Christina is a 21-year-old college student from the University of California Berkeley. She visited McClain’s late one Saturday night during a visit to Southern California. Someone she knew recommended it and she was simply looking for a place to continue the conversation with her friends and maybe play some games. Her first impression was a good one. “The big couches made the place look really welcoming, and the casual hangout space outside was not typical of coffee shops, but it was a great idea.” Some of the people in her group purchased drinks while the rest went outside to find a table. Without any hesitation Kam came outside and made them painfully aware of the rules. She also scolded them for leaving trash under their seats and bringing in outside drinks, a Vitamin water to be exact. Christina was appalled and left dissatisfied and vowing never to return to McClain’s. “I don’t expect to be treated like royalty every time I walk through a store, but every customer deserves to be treated with minimal respect and courtesy. It’s a business owner’s obligation to see to it that their customers are at the very least satisfied and McClain’s fails to do so.” Christina made her observations objectively and had no qualms about reporting her experience in a negative review about McClain’s on the Internet. However, when talking to those who understand what Kam is trying to do it begins to make these seemingly justifiable complaints more difficult to sympathize with.

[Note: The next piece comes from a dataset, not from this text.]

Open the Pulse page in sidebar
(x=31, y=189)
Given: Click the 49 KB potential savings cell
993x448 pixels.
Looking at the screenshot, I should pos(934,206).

Fullerton is home to one of the most successful business schools in the country. California State University Fullerton lures in 60,000 applicants each year, the majority of which intend on declaring a major in Business or some form of it. Even taking into account the thousands that are denied admission, or change their major or drop out at some point in their college experience this still suggests that thousands of Business students graduate each year “fully prepared” for the world that Kam McClain has found her place within. According to the 2007 census, there are 285,242 business firms in Orange Country and of these firm, only 27% are owned by women. Each of these owners, female and male alike are facing a new generation of customers each year. A generation of youth that is growing up during a recession. A generation of youth that is graduating college with business degrees but being turned away from jobs that would allow them to use their education. An article in the New York Times reports that, as of 2009, 25.5% of teenagers are looking for jobs and can’t find them and 24% of college graduates are unemployed. These numbers are the highest they’ve been in 30 years and all the while small business owners like Kam McClain are being forced to deal with a youth that has still failed to learn the value of the dollar. The young people that go to McClain’s don’t have the money to pay five dollars three times a week for coffee but they still want to feel like they are living life, going out, and spending time with friends. Although their situation is an unfortunate one, this does not mean Kam doesn’t have to pay her bills and make ends meet on the minimal average salary of a small business owner. If anything, it seems that these business owners would have to put all inclinations to build friendly relationships with their customers aside in order to ensure the success of their business during these trying times. With this in mind Kam’s ability to find a medium starts to look altogether remarkable.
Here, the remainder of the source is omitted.